Chereads / Wait for me to come back! / Chapter 12 - LUPA WAKTU

Chapter 12 - LUPA WAKTU

Malody sedang menyisir rambutnya saat ia melihat puncak kepala seseorag di ambang kusen jendela. Tina melihat gelagat sepupunya yang tidak berkonsentrasi segera mendekati melody.

"Ada apa Mbak?" tanyanya serapa berbisik.

"Kayaknya ada orang di jendela tuh," jawab Melody seraya berbisik. Sejak pertemuannya kembali dengan Yoga membuat melody menjadi pribadi yang mudah berprasangka terhadap orang asing. Firasatnya mengatakan ada hal buruk yang akan terjadi, entah apa itu.

Tina berjalan ke arah jendela dengan tak lupa ia meraih sapu lantai yang tersandar di samping lemari kayu tua peninggalan sang nenek.

"Buat apa sih?" tanya Melody yang sudah memutar tubuhnya mengawasi Tina.

"Buat ketok hidung belang yang berani ngintip," ujar Tina dengan sedikit keras kali ini.

Ucapan Tina itu ternyata mengundang ketertarikan seseorang yang sedang berjongkok di luar jendela. Seketika orang itu berdiri dan menjawab ucapan Tina, "Mana ada si hidung belang, sini Abang patahin hidungnya sekalian."

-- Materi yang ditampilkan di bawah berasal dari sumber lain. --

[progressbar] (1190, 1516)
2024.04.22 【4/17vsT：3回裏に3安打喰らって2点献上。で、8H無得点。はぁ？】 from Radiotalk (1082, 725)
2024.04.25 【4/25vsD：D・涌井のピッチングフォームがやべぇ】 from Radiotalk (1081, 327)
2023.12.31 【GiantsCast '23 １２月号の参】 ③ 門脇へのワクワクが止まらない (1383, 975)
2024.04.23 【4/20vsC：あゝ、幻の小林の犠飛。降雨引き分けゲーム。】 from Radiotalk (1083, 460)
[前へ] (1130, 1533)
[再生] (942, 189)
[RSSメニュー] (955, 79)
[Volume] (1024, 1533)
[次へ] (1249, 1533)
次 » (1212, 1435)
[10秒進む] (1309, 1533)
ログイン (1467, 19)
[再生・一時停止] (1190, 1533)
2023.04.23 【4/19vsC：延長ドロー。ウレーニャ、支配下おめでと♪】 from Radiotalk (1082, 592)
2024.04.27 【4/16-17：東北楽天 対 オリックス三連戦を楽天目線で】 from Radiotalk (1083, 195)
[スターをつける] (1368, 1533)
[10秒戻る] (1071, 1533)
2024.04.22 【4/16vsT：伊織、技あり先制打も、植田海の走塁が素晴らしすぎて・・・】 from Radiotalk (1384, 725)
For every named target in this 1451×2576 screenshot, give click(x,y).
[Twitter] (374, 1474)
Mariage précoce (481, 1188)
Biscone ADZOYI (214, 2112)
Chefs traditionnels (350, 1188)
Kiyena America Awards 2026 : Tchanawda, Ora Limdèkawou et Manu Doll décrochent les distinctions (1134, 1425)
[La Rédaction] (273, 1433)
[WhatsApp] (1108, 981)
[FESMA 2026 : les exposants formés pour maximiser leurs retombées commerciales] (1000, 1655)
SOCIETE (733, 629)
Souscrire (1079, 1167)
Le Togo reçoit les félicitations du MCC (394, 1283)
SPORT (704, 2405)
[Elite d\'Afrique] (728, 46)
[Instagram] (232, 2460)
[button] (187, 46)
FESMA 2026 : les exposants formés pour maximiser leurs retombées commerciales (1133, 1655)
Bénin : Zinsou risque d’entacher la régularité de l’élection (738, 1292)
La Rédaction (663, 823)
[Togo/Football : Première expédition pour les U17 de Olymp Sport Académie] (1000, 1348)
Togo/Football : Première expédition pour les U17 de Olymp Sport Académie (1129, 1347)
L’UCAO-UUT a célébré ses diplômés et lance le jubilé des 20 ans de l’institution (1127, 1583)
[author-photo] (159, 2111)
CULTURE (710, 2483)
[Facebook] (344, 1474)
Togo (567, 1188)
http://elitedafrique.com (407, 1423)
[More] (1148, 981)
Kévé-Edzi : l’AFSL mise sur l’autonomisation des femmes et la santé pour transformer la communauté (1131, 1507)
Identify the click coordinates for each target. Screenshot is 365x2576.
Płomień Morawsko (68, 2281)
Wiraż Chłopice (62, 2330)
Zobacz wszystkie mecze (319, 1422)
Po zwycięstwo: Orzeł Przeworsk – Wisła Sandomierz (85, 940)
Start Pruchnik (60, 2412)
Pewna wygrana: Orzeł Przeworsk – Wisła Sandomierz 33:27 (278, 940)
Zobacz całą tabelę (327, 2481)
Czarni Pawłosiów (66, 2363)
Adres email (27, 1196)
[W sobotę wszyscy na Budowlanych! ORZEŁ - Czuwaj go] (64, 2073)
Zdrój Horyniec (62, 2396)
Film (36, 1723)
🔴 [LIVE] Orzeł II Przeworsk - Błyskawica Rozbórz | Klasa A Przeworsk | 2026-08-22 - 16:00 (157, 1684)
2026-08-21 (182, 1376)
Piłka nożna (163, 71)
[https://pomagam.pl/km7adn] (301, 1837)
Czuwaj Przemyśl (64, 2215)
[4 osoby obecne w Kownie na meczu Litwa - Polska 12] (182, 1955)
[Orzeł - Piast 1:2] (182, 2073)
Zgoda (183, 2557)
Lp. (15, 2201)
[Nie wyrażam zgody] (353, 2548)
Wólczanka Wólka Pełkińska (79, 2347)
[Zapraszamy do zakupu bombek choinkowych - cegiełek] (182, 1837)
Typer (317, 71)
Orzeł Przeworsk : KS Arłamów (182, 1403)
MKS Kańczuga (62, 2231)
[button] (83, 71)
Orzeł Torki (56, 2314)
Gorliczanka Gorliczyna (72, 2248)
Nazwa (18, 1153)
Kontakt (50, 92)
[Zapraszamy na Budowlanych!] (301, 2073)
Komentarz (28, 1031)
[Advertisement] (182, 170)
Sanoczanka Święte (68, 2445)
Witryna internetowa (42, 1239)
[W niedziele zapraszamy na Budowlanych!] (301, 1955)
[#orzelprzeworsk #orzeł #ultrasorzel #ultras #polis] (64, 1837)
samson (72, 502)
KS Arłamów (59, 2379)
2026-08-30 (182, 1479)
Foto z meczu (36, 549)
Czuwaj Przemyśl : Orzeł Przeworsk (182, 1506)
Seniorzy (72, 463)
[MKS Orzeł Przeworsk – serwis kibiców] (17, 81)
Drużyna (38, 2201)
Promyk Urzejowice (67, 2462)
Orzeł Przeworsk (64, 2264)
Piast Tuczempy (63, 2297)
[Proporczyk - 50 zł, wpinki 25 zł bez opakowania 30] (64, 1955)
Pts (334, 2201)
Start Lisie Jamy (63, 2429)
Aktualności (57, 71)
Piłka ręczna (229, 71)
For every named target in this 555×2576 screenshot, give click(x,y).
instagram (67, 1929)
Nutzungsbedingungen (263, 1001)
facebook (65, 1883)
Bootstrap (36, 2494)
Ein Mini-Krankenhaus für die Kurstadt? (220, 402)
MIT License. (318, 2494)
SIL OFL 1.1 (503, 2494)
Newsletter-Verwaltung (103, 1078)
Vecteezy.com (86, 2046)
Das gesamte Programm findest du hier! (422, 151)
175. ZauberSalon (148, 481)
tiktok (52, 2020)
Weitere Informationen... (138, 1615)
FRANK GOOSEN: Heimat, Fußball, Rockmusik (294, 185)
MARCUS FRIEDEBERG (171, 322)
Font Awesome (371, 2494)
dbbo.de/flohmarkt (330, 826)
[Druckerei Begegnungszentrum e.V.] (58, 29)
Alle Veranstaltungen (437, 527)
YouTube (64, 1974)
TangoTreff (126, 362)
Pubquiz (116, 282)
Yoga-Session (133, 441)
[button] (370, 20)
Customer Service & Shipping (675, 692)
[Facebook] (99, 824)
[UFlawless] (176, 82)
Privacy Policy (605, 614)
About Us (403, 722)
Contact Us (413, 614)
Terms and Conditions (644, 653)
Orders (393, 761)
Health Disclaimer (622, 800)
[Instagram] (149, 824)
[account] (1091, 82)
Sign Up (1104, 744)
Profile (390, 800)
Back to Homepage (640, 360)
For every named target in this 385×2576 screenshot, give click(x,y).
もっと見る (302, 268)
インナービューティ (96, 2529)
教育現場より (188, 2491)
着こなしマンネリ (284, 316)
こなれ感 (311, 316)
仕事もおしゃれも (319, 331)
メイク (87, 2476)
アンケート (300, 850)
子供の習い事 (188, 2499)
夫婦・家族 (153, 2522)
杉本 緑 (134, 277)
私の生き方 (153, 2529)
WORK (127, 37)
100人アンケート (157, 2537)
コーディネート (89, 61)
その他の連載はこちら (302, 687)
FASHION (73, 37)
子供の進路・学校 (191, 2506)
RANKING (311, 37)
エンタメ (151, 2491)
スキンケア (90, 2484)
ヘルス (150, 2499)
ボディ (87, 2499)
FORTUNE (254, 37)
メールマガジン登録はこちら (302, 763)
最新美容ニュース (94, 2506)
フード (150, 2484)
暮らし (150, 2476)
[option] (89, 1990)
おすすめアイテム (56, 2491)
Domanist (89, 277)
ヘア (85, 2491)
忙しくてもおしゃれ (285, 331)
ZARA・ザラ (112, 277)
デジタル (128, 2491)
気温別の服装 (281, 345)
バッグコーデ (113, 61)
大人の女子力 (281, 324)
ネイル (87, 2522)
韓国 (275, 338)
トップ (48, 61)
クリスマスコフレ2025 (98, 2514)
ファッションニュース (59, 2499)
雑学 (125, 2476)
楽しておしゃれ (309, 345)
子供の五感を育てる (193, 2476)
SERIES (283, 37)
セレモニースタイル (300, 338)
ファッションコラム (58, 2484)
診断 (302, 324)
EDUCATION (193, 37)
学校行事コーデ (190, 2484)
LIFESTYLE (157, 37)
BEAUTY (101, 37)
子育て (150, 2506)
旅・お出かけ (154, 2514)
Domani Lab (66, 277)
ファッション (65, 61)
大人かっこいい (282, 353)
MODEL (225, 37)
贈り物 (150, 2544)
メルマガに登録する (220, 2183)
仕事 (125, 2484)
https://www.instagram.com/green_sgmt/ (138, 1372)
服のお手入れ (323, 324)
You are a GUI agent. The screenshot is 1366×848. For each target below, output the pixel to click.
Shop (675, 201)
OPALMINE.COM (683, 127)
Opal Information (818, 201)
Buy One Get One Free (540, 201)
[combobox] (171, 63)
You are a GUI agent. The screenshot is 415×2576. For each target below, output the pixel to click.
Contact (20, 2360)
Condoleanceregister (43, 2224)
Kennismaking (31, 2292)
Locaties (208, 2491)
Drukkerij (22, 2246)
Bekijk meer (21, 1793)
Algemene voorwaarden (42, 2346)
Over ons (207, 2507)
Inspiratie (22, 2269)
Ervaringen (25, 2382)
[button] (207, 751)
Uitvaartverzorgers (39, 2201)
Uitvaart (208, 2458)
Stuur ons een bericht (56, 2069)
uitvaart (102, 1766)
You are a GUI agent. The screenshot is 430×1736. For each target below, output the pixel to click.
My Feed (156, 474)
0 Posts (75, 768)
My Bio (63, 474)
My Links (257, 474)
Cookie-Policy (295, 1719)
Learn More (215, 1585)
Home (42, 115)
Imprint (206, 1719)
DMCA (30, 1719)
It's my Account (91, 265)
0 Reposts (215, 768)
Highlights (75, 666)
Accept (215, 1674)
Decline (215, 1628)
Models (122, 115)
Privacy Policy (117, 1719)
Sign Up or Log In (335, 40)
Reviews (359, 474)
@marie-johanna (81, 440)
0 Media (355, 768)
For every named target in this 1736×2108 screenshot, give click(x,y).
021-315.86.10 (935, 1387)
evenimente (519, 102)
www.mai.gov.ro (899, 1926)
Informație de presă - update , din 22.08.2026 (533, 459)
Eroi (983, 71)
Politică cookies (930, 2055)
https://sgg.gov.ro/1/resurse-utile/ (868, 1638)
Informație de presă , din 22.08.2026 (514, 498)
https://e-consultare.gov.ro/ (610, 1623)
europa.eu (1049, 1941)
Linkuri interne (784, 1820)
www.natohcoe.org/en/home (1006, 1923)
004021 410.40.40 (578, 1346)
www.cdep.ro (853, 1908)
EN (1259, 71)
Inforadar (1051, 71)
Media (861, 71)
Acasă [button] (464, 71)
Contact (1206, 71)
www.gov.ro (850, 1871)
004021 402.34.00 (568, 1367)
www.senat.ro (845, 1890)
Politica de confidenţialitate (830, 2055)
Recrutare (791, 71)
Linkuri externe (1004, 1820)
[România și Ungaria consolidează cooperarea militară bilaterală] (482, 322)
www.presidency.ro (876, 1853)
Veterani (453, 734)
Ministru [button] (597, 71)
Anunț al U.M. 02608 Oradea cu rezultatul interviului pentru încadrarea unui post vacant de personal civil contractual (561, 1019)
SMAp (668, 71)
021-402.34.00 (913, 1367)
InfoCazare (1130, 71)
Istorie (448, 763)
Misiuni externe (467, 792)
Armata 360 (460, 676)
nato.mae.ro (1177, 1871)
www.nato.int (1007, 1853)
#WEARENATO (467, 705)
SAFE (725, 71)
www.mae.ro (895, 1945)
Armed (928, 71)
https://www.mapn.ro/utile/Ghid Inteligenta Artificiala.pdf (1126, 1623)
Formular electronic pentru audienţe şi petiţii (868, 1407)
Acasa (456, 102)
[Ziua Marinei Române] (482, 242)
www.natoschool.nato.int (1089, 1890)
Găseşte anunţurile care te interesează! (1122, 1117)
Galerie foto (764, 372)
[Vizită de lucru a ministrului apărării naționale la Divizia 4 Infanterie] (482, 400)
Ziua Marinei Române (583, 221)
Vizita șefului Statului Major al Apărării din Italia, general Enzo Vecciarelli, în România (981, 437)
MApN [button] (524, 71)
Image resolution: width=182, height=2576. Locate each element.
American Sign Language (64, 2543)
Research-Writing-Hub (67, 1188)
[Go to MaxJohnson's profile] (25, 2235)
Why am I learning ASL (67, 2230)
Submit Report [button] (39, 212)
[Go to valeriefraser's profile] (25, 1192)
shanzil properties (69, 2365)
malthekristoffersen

Tina yang kaget karena kemunculan Banyu dengan spontan memukulkan gagang sapu tepat mengenai puncak kepala pria yang seumuran dengan Tono tersebut. "Ya, ampun, Bang. Ngapain di situ?!" seru Tina seraya meringis iba melihat wajah Banyu yang memucat karena kaget terkena hantaman gagang sapu dan pria itu mengusap puncak kepalanya yang berdenyut nyeri.

"Kamu ngapain sih?! Bawa gagang sapu segala?!" tegur Banyu.

"Itu Mbak Lody, takut ada orang di jendela katanya," tunjuk Tina. Pada Melody yang meringis iba kepada Banyu.

"Kamu kan bisa tanya siapa di sana gitu? Lagian buat apa juga Abang ngintipin kalian. Waktu kecil juga kalian Abang yang mandiin," ujar Banyu.

"Yee! Beda kali Bang, dulu ama sekarang. Kita mah body udah pada seksi," kilah Tina.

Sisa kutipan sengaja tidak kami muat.